Protests in Eastern Cape echo those in Gauteng
All is not well in one of South Africa’s most beautiful but poorest provinces. One of the most noteworthy aspects of service delivery protests staged across the country against municipalities this year is the rising prominence of the Eastern Cape; where protests occur not only in the informal settlements of Nelson Mandela Bay and Buffalo City but in the small towns and rural areas of the province.
In fact as of last month there were marginally more protests in the Eastern Cape than in Gauteng — a perennial top-scorer on Municipal IQ’s Hotspots Monitor.
Service delivery protests in the Eastern Cape were as numerous as they were varied — from shack-dwellers in Nelson Mandela Bay (Port Elizabeth and Uitenhage) and Buffalo City (East London) to smaller towns such as Port St Johns and Molteno to some deep rural villages.
Many of the protests resonated with protests typical of rapidly urbanising Gauteng. Recent protests in Uitenhage in the wake of the demolition of illegally built shacks were very violent — showing up high levels of frustration and distrust by a community. They destroyed not only community infrastructure but also directly targeted councillors and their property as well as foreign shop owners.
In such marginalised urban communities shack-dwellers and backyard residents display the sort of desperate frustration seen not only in other South African metros but also in inner cities such as those in Sweden or France. These are communities with a sense that the system has failed them and the ballot box is either ineffective or impractical.
This picture of disaffection speaks to inequality in access to services (resulting in service delivery protests) as well as access to income and employment.
It is a theme that has meant that the Hotspots Monitor shows up a negative correlation between Municipal IQ’s municipal productivity index results and protest activity — in other words protests take place in municipalities where the average resident has good access to services and economic activity but due to the structural inadequacies of our economy for those who fall between the cracks life is extremely hard and protest activity ferments. Hence Gauteng and the Western Cape have top performers on the index coinciding with high levels of protest activity — a paradox explained by inequality and marginalisation.
But another image needs to be unpacked in the Eastern Cape’s case — one of absolute deprivation where the very poorest of the poor with little access to services or income-generating possibilities stage protests. The top three grievances for the Eastern Cape protests this year included electricity housing and water provision.
An illustration of these needs was produced when the villagers of Hebe-Hebe Hili-Hili Tyinira Ncora Gisi Matolweni Ntandathu and Gxojani staged a protest in October blocking the main road between Butterworth and Ngqamakhwe to demand running water better roads electricity and sanitation.
Basic demand for services combined with rural poverty and economic stagnation mean municipal productivity index results are correlating as one would expect in rural and former homeland areas — the very worst municipalities (in terms of residents’ ability to live and work productively) are experiencing protests.
Out of the top 10 worst performers on the index three Eastern Cape municipalities experienced service delivery protests this year — Port St Johns Engcobo and Ngquza Hill.
A correlation between poor performance and conditions for protest activity being created is possibly the single most alarming finding of Municipal IQ’s data results for this year.
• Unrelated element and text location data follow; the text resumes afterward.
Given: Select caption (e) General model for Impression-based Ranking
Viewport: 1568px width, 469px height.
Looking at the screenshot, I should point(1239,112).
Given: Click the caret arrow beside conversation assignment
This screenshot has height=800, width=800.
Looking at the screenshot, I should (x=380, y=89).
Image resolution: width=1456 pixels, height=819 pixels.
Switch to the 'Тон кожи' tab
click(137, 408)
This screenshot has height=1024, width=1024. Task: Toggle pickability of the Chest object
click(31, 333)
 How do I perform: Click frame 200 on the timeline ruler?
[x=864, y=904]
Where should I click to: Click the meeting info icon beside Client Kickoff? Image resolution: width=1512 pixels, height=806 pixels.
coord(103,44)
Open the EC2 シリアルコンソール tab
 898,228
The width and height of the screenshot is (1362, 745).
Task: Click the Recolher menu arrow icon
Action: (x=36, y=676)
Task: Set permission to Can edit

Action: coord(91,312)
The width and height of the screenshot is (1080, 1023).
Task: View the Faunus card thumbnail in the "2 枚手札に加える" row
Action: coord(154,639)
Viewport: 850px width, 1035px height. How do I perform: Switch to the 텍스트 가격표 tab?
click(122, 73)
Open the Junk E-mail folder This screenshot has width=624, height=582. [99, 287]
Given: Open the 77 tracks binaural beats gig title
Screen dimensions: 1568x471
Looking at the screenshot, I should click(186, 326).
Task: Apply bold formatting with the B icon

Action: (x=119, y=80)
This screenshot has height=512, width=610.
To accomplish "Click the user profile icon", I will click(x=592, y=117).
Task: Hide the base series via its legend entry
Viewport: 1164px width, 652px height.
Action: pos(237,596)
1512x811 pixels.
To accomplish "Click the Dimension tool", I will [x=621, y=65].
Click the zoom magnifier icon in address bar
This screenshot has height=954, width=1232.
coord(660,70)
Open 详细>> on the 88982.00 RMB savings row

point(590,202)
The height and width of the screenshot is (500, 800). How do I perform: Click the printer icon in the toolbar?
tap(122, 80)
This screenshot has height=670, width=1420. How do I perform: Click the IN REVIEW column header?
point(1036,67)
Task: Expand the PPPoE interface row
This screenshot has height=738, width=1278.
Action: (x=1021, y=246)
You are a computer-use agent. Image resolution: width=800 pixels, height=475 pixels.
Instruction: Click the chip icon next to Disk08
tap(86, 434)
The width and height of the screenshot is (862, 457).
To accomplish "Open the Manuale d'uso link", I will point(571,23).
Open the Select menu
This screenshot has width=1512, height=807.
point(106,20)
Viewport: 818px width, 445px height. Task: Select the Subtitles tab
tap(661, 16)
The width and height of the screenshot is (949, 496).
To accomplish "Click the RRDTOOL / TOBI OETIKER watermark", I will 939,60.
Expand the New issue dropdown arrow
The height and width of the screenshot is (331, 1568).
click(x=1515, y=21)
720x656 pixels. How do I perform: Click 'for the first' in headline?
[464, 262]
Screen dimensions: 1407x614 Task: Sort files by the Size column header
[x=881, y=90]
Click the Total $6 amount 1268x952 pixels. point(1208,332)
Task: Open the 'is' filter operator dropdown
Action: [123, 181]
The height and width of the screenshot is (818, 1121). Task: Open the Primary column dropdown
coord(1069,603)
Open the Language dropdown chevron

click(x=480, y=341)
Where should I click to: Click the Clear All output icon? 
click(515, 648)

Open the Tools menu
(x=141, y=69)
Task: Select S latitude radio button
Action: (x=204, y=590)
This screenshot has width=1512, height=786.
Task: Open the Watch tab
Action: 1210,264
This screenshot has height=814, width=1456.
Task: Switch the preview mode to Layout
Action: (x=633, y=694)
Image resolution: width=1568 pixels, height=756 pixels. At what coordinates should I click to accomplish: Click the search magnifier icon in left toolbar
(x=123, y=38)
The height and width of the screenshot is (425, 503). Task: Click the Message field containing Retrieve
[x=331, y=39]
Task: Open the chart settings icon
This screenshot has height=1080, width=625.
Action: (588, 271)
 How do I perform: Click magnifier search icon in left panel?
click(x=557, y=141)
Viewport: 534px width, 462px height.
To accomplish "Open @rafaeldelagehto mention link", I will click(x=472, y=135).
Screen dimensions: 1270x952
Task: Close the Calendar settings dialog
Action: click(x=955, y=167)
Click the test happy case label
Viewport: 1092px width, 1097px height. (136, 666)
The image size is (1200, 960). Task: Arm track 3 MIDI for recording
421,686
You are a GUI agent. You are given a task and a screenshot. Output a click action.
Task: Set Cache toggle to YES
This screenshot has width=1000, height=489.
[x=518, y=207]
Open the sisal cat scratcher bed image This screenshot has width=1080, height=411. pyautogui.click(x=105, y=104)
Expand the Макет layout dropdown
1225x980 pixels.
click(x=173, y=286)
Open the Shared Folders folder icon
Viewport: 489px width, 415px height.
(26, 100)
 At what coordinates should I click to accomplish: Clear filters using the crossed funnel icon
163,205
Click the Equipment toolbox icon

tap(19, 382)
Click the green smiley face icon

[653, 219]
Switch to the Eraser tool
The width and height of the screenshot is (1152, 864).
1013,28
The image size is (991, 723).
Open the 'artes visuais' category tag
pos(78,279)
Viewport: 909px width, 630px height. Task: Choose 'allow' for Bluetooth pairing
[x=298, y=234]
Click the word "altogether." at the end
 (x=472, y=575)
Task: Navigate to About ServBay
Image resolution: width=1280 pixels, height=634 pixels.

While we by no means expect an "Arab Spring" in these areas (there are large numbers of destitute areas without protests) it shows an impatience with poor service delivery that has not been witnessed before and may suggest a more mobilised community response than has been more typical of urban areas up until now.
What is also of concern is the contagion effect of protest activity — as seen when service delivery protests first picked up in the Free State in 2004 (giving rise to the Hotspots Monitor). While protest activity can be managed with better communication and engagement the experience of the past 10 years is that once it takes root in a region it is unlikely ever to go away completely.